The second clause corresponds to the first, or rather it is nothing else than a repetition explaining what had been said. The amount of both clauses is, that David’s anxiety about maintaining the worship of God was so intense, that he cheerfully laid down his head to receive all the reproaches which wicked men threw against God; and that he burned with such zeal, that this single feeling swallowed up every other. He tells us that he himself had such feelings; but there can be no doubt that he described in his own person what strictly belonged to the Messiah.

Accordingly, the Evangelist says, that this was one of the marks by which the disciples knew that it was Jesus who protected and restored the kingdom of God. Now observe that they followed the guidance of Scripture, in order to form such an opinion concerning Christ as they ought to entertain; and, indeed, no man will ever learn what Christ is, or the object of what he did and suffered, unless he has been taught and guided by Scripture. So far, then, as each of us shall desire to make progress in the knowledge of Christ, it will be necessary that Scripture shall be the subject of our diligent and constant meditation. Igor is it without a good reason that David mentions the house of God, when the divine glory is concerned; for though God is sufficient for himself, and needs not the services of any, yet he wishes that his glory should be displayed in the Church. In this way he gives a remarkable proof of his love towards us, because he unites his glory — as it were, by an indissoluble link — with our salvation.

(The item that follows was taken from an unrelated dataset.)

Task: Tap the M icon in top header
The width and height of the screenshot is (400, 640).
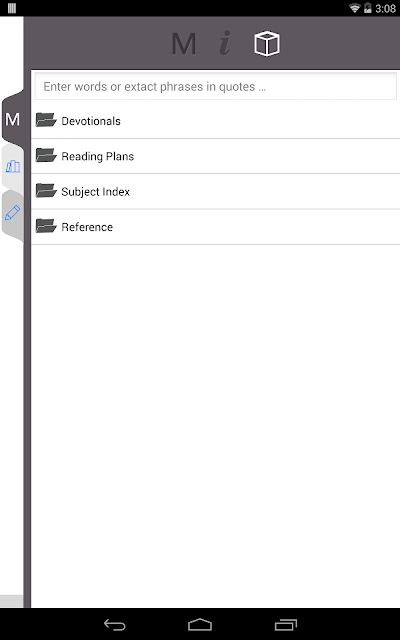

Now as Paul informs us that, in the example of the head, a general doctrine is presented to the whole body, (Romans 15:3,) let each of us apply to the invitation of Christ, that — so far as lies in our power — we may not permit the temple of God to be in any way polluted. But, at the same time, we must beware lest any man transgress the bounds of his calling. All of us ought to have zeal in common with the Son of God; but all are not at liberty to seize a whip, that we may correct vices with our hands; for we have not received the same power, nor have we been entrusted with the same commission.